Ignoring overhead from the other processes (you tagged Windows 7). The kernel will queue each thread in the order that they are ready. There's a lot more in there but that's the general gist.

Each program will do many things, like make reads or writes to the disk or memory, each of these is it's own task. If each process will ever only use 20% of the CPU; P1 will get to run one task, then P2 will run one. If P2 becomes ready first in the second round P2 will run one followed by P1. This will continue until each completes and exits.
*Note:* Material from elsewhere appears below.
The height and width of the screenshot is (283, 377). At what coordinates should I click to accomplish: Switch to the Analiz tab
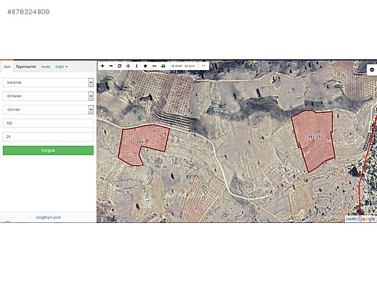pos(46,66)
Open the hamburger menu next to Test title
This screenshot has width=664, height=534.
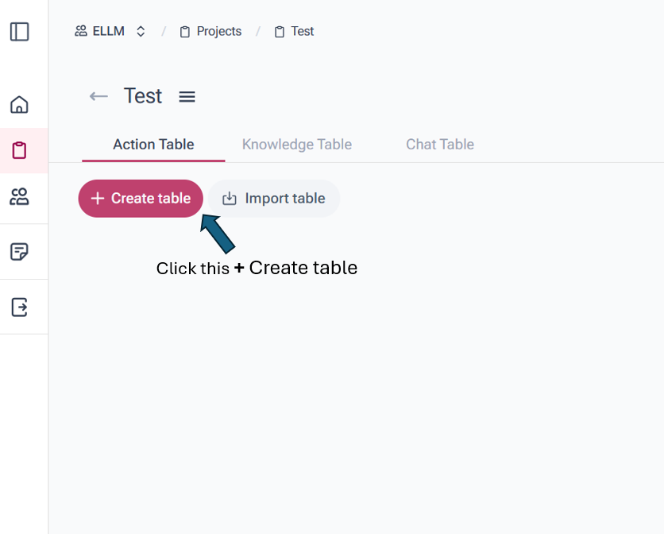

Now process utilization of 100% means that every measured time, (in this example 1 second,) so every second the processor is ALWAYS busy, and it always computing. In your example of 40% usage every second the processor is working, making calculations, for 400 milliseconds. So after 10 seconds the processor has been in standby for 6 seconds total. (Ignoring other programs, and over head)

  1. Effectively yes. If you hand only one running at a time, the overhead of switching back and forth wouldn't apply, but if the processor is only at 40% it's not really an issue.

  2. If each program needed 100% of the processor then you'd notice some lag time for the switching back and forth. Remember, a single core can really only do one thing at a time, it seems like it does more because it's really fast at switching back and forth. Each at 50% plus about .01% of overhead means 100.01% so you'd be "waiting" for 10 milliseconds.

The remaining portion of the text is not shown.